I'm currently working on a presentation about Functional Programming, and came upon the following problem.
Functional Programming intends to separate the 'what' from the 'how', or more precisely, the declaration of a computation from its interpretation. This is why one of the main focus of this paradigm is to represent computations using composable data-structures without making any assumptions about how they are performed. For example:
// Represents a computation that may fail
case class Unsafe[A,B](run: A => B)
// ...
val readIntFromFile: Unsafe[String, Int] = Unsafe { filePath => /* ... */ }
interpret(readIntFromFile)
// Interpreter
def interpret(u: Unsafe[String, Int]): Unit = {
try {
u.run("path/to/file")
} catch {
case e => /* ... */
}
}
This seems to make sense, as side-effects should be only performed during the execution of the computation and not during its declaration. The problem is that in Scala, as it seems, many data-structures break this rule:
object Try {
/** Constructs a `Try` using the by-name parameter. This
* method will ensure any non-fatal exception is caught and a
* `Failure` object is returned.
*/
def apply[T](r: => T): Try[T] =
try Success(r) catch {
case NonFatal(e) => Failure(e)
}
}
Same for Futures:
/** Starts an asynchronous computation and returns a `Future` object with the result of that computation.
*
* The result becomes available once the asynchronous computation is completed.
*
* @tparam T the type of the result
* @param body the asynchronous computation
* @param executor the execution context on which the future is run
* @return the `Future` holding the result of the computation
*/
def apply[T](body: =>T)(implicit @deprecatedName('execctx) executor: ExecutionContext): Future[T] = impl.Future(body)

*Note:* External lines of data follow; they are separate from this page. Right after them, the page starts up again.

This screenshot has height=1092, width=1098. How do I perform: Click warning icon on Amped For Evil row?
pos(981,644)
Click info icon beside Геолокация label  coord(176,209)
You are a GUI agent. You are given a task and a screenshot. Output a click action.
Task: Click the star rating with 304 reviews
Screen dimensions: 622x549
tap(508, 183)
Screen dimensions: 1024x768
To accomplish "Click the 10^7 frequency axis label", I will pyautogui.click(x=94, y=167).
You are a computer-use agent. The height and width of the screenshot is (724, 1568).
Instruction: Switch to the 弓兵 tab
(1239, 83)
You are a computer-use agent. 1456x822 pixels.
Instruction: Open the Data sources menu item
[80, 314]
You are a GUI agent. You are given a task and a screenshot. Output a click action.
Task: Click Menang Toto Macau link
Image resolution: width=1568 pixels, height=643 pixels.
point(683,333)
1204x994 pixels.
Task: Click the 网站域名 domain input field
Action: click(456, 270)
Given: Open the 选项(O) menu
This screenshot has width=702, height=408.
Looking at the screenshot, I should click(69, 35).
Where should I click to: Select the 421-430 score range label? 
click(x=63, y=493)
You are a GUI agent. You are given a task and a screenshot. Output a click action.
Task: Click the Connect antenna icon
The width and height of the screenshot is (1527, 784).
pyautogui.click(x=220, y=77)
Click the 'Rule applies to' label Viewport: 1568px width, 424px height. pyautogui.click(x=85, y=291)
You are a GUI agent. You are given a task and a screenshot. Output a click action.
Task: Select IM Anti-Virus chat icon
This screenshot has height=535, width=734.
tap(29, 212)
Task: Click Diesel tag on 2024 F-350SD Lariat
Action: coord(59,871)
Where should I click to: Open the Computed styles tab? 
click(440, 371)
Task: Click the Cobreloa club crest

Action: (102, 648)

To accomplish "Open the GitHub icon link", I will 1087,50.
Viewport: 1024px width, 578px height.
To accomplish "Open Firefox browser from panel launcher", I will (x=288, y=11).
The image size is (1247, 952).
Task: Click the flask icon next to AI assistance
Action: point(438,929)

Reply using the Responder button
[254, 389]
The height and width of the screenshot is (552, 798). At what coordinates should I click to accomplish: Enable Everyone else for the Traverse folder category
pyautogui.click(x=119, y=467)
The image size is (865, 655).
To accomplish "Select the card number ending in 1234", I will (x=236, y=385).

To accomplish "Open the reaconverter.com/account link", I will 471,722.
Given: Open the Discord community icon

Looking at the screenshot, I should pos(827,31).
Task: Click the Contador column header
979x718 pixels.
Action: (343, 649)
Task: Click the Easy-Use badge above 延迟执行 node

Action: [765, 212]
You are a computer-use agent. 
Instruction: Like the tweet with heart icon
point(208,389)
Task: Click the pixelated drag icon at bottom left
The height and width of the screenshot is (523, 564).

So, I'm wondering now, are Try and Future really referentially transparent? If not, then how should one handle the error cases without relying on Success and Failure?
Try is referentially transparent as long as you don't use side effects. The purpose of Try is not to control side effects, but to handle a possible exception.
If you need to control side effects in a pure way you can use Task or IO types from libraries like Cats and Scalaz.